Merrill Lynch’s Web site explains how this can protect you if the stock falls: “If the Callable STRIDES pay an annual coupon of 6% over two years but, at maturity, the underlying stock is down 10%, you will actually be up approximately 2%, due to the fact that you have received a 6% coupon in both the first and second years.”

Like any type of investments, STRIDES are not foolproof money-making vehicles. Because they are not widely known, they are not highly liquid. Typically, when you’re trading stocks and options, liquidity is a huge “must have” on the checklist because not only do you want to be able to easily buy them, but you also want to be able to sell them when you want to.

Less-liquid securities are more-challenging to cash out of when buyers aren’t easy to come by. For example, the JetBlue STRIDES are currently trading at $15.71 a share and carry a dividend yield of 2.7%. However, they didn’t move in price in more than a year and a half, but those who have been in this position that long enjoyed a 35-cents-per-share dividend.

STRIDES are also available in Apple (STRIDE ticker: AVN), Best Buy (STRIDE ticker: BLB) and Caterpillar (STRIDE ticker: STF). Note that because STRIDES function similar to covered calls, they may be best utilized when you anticipate the underlying stocks won’t make a dramatic movement (up or down), as these strategies are designed to generate income in exchange for a capped downside risk/upside return potential.
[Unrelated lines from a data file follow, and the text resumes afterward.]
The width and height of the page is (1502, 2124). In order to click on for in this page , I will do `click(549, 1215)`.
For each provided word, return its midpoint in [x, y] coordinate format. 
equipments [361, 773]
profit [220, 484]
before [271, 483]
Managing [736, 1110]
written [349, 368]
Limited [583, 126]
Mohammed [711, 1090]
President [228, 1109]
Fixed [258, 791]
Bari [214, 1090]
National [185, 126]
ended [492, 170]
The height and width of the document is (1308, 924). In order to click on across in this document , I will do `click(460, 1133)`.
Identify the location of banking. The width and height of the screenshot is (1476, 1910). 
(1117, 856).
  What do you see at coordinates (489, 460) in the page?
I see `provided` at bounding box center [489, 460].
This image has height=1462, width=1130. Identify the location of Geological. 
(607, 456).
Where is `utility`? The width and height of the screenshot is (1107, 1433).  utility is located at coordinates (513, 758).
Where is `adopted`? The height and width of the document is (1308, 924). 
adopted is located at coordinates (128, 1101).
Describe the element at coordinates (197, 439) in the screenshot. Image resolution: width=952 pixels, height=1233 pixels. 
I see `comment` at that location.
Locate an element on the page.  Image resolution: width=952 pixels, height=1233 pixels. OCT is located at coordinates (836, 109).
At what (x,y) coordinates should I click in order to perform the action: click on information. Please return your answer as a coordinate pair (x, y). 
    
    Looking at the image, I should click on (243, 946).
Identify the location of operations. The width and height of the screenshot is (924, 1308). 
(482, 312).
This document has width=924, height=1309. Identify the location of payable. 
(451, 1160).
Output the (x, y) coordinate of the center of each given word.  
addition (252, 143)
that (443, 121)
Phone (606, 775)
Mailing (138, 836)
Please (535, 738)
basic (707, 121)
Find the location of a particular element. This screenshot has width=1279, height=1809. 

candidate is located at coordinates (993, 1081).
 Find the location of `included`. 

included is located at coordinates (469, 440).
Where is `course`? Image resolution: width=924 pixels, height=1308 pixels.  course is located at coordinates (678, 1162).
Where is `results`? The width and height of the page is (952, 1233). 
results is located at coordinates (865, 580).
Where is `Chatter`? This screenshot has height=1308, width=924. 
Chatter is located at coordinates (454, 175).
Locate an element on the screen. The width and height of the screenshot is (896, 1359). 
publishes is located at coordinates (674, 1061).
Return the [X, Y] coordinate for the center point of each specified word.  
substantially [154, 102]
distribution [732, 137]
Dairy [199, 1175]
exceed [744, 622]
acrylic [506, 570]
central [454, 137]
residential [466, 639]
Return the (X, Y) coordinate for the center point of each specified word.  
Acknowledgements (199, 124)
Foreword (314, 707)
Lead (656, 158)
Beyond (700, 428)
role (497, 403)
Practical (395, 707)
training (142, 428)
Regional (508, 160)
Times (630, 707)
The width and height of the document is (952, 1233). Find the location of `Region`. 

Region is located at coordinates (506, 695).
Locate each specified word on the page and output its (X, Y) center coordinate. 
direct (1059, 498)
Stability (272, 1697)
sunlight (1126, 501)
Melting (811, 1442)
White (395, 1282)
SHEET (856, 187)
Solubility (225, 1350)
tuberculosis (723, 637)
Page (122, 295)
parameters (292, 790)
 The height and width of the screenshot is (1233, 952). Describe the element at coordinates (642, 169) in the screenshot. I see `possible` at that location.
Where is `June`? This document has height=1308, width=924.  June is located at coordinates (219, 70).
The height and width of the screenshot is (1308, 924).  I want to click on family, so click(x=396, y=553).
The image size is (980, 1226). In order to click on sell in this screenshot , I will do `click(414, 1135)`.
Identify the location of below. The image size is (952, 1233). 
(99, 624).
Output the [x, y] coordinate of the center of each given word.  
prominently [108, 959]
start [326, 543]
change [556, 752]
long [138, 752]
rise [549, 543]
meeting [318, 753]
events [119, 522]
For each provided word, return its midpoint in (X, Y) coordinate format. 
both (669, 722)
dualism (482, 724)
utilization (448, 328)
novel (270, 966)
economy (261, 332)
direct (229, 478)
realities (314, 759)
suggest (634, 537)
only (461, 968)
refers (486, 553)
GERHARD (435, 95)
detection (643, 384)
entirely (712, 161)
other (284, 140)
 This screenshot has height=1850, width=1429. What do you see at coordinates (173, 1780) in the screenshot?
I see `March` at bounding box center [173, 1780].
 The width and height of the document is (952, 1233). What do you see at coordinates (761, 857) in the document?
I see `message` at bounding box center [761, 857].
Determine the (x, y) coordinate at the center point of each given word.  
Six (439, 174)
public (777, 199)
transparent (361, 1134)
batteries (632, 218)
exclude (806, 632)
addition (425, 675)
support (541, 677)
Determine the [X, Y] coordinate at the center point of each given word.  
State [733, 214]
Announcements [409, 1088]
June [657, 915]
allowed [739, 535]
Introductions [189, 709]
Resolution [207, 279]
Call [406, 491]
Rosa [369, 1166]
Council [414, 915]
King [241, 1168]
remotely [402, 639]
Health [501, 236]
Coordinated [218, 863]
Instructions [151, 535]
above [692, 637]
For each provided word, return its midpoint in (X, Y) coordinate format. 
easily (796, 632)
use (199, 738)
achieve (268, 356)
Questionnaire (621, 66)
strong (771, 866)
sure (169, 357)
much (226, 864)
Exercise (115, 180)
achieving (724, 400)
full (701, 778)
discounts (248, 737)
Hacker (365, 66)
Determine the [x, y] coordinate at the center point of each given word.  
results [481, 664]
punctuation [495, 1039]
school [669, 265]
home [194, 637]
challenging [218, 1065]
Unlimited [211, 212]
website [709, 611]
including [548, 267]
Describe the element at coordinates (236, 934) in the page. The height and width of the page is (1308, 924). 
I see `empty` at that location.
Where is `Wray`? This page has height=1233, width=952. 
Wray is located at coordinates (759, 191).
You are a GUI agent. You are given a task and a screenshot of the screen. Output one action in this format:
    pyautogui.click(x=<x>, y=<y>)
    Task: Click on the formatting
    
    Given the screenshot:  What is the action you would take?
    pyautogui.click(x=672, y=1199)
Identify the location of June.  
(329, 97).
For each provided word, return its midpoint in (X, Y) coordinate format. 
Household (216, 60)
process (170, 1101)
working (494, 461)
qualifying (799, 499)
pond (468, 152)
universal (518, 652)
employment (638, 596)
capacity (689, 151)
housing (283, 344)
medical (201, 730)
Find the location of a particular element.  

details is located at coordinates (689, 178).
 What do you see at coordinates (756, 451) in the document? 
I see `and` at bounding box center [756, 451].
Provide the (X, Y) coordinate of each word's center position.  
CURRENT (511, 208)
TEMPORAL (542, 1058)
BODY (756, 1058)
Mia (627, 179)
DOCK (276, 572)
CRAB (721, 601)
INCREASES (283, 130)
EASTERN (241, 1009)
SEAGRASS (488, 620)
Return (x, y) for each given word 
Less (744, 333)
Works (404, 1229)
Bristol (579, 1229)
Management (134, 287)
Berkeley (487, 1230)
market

You should talk to your broker to see whether STRIDES are right for you. But if you are looking to buy any of these stocks and sell calls against them for income, or if you’re looking at buying LEAPS on any of these names in lieu of the stocks themselves, STRIDES can serve as a one-stop shop to let you be in a name for the same amount of time as holding an option, while collecting income in the interim.